For most of human history, the dominant paradigm was that many diseases were carried by the air [… the] miasmatic paradigm was challenged in the mid to late 19th century with the rise of germ theory, and as diseases such as cholera, puerperal fever, and malaria were found to actually transmit in other ways. Motivated by his views on the importance of contact/droplet infection, and the resistance he encountered from the remaining influence of miasma theory, prominent public health official Charles Chapin in 1910 helped initiate a successful paradigm shift, deeming airborne transmission most unlikely. This new paradigm became dominant. However, the lack of understanding of aerosols led to systematic errors in the interpretation of research evidence on transmission pathways. For the next five decades, airborne transmission was considered of negligible or minor importance for all major respiratory diseases, until a demonstration of airborne transmission of tuberculosis (which had been mistakenly thought to be transmitted by droplets) in 1962. The contact/droplet paradigm remained dominant, and only a few diseases were widely accepted as airborne before COVID-19. Airborne transmission is a major mode of transmission for this disease, and is likely to be significant for many respiratory infectious diseases.
[COVID] recommendations have been based on four tenets: (i) respiratory disease transmission routes can be viewed mostly in a binary manner of ‘droplets’ versus ‘aerosols’; (ii) this dichotomy depends on droplet size alone; (iii) the cut-off size between these routes of transmission is 5 µm; and (iv) there is a dichotomy in the distance at which transmission by each route is relevant. Yet, a relationship between these assertions is not supported by current scientific knowledge.
I’d strongly encourage reading the full article; this is a case where reality has a surprising amount of detail and those details really matter. Many details are disease-specific, differing both between and within viral and bacterial infections, but were later assumed to generalize. Some are about measurement: researchers often used agar plates as a proxy for infected organisms without allowing sufficient time for airborne spread across a room (potentially hours) or with non-representative airflow, or imaging techniques which are inherently focussed on short distances and do not show the smallest particles. Others include conflation of particle transport through the air and particle deposition in the lungs, misattribution of the effect of spacing rules to distance (via droplets) rather than room occupancy, neglect of size change due to de- and re-hydration, and many more.

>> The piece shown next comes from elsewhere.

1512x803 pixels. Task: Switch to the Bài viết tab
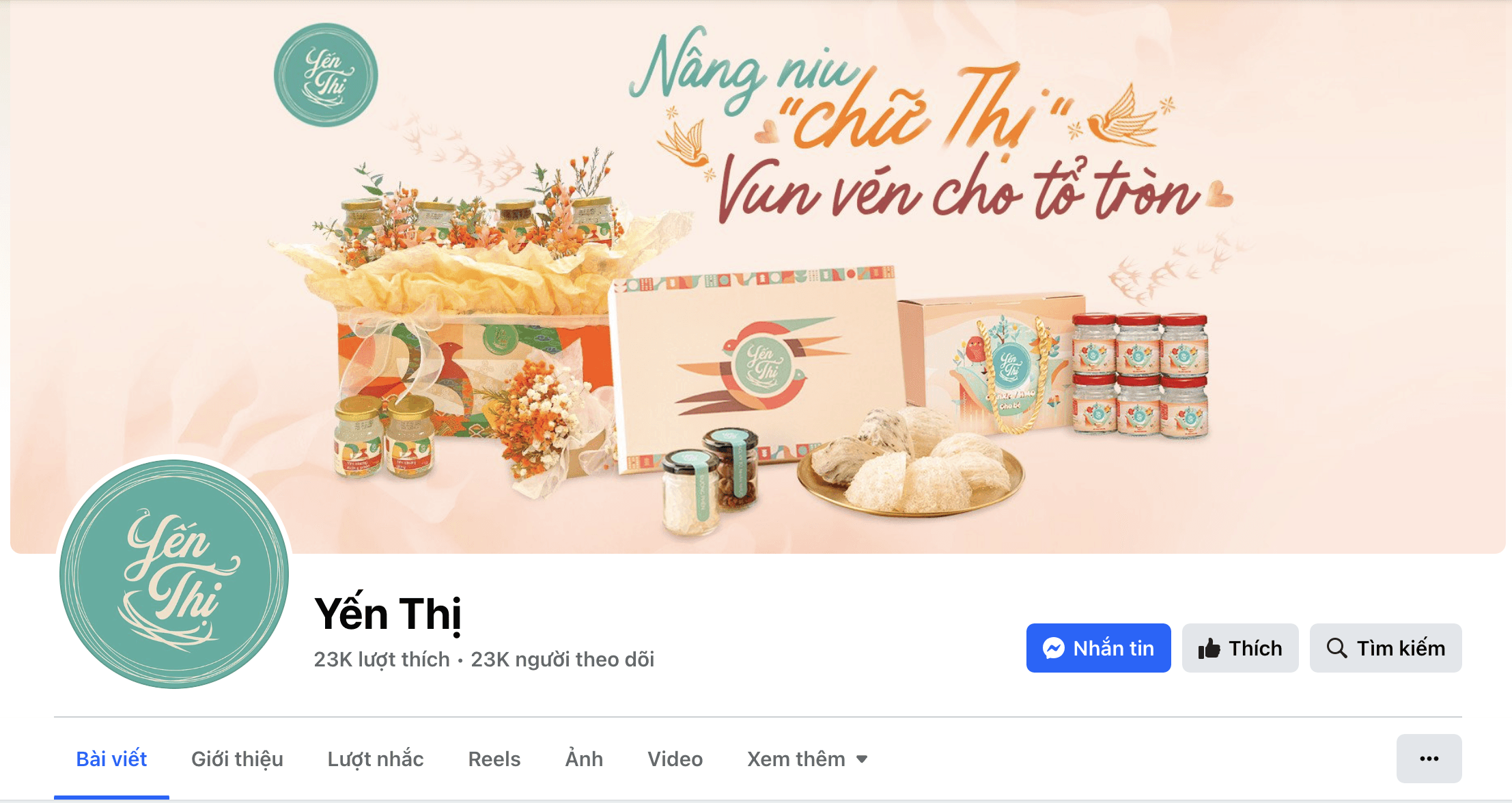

Ultimately, I think the question should not be “What’s wrong with the virologists” but with the field of virology, and it seems basically normal to me: researchers thought they understood what was going on, disconfirming experiments were nontrivial to conduct and older research was generally ignored, and nobody influential wanted to listen to outsiders with awkward questions.
I think ‘which interest groups benefited’ is the wrong question; scientists and public health officials sincerely and incorrectly believed that they understood what was going on, and were attempting to and largely succeeding in controlling infectious disease and saving many, many lives.
Remember that over this same period, this field controlled malaria in most developed countries (and we’re making good progress on the rest), banished the scourge of Polio (also close to eradication!), and eradicated smallpox worldwide.
https://onlinelibrary.wiley.com/doi/full/10.1111/ina.13070
https://royalsocietypublishing.org/doi/10.1098/rsfs.2021.0049 gives an excellent overview of the scientific consensus regarding disease transmission pathways over the last ~150 years.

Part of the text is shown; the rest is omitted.